Given request>
Please print every line of the records below word for word, leaving out the pictures.

[BEGIN]

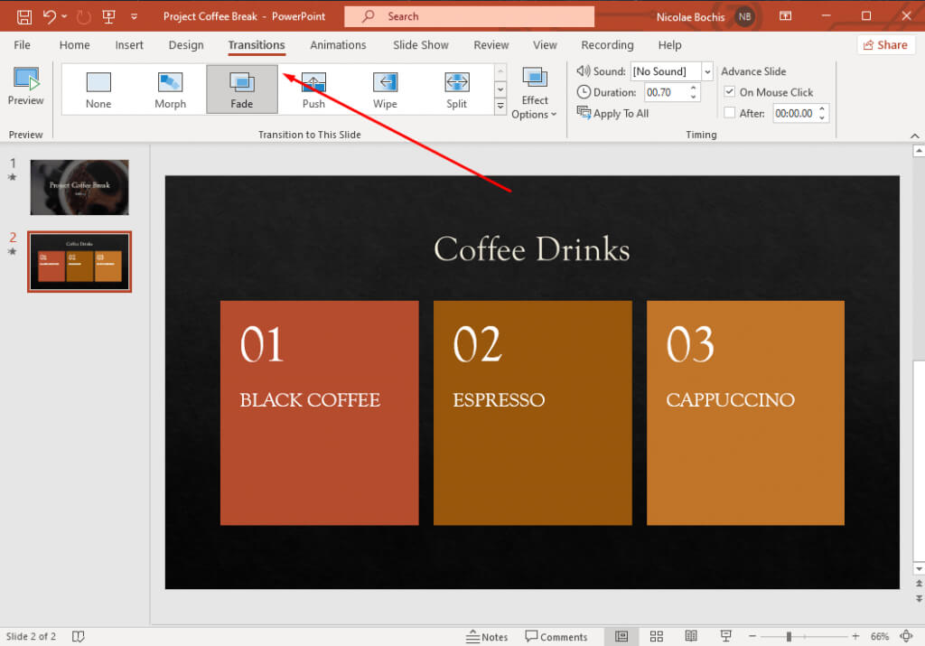This screenshot has width=925, height=646.
Task: Open Reading View from status bar
Action: coord(691,636)
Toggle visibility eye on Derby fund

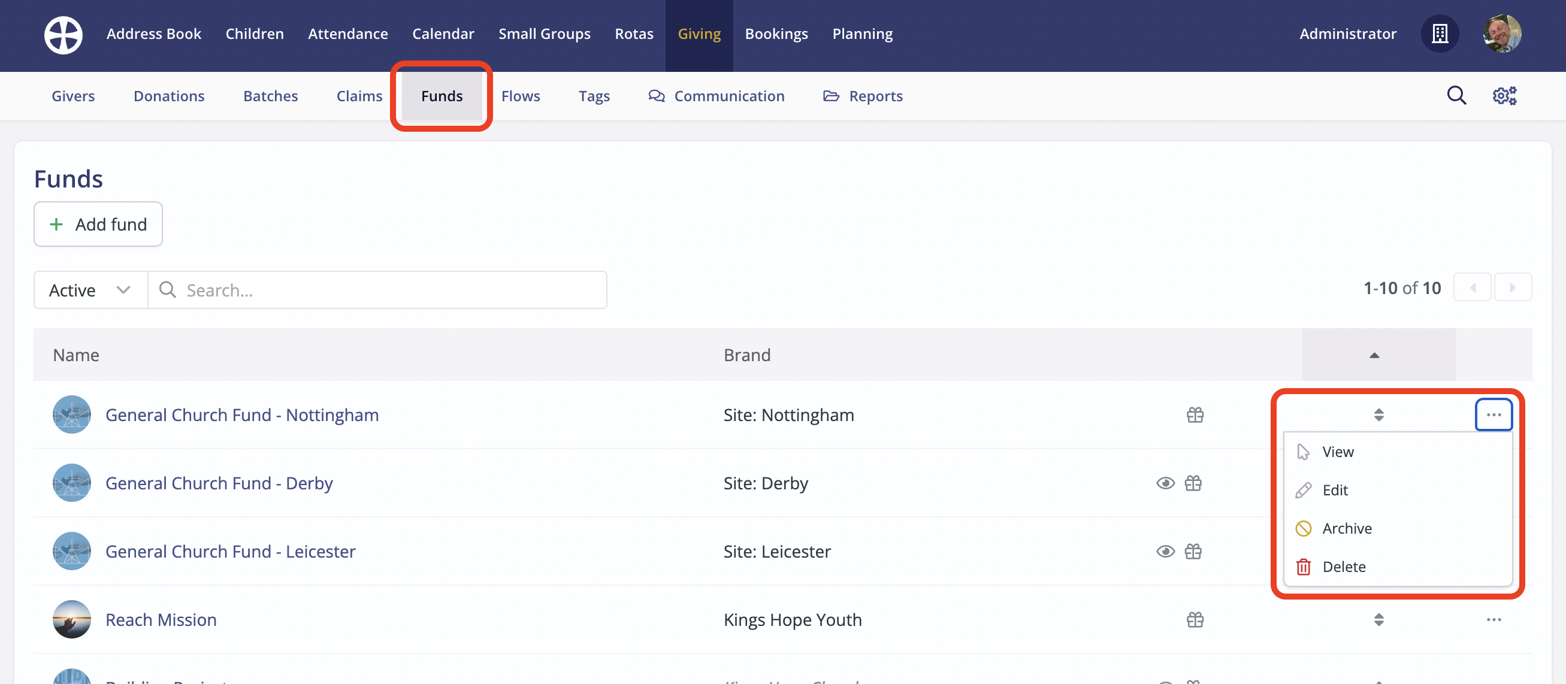point(1165,483)
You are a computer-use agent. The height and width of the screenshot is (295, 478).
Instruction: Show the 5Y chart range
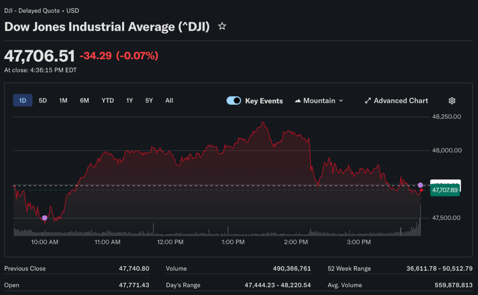click(x=149, y=100)
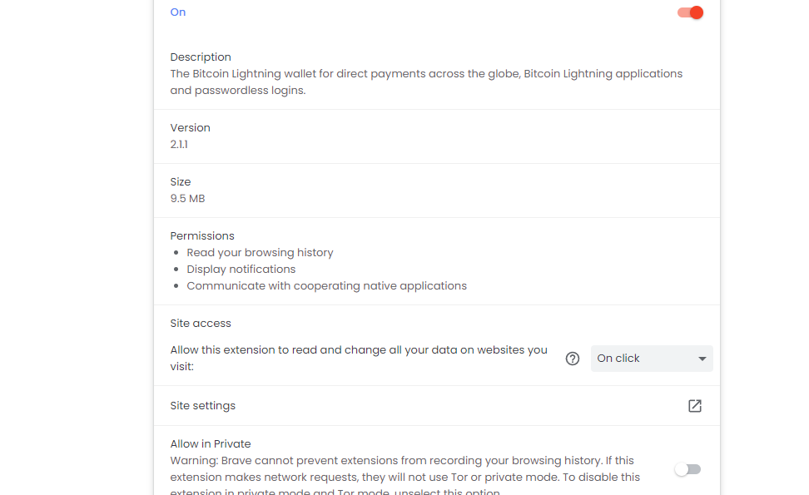
Task: Disable the extension with the red On toggle
Action: [689, 12]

[END]

Solution for this problem>
This screenshot has width=925, height=646.
Task: Open Reading View from status bar
Action: coord(691,636)
Toggle visibility eye on Derby fund

point(1165,483)
You are a computer-use agent. The height and width of the screenshot is (295, 478).
Instruction: Show the 5Y chart range
click(x=149, y=100)
Task: Disable the extension with the red On toggle
Action: [689, 12]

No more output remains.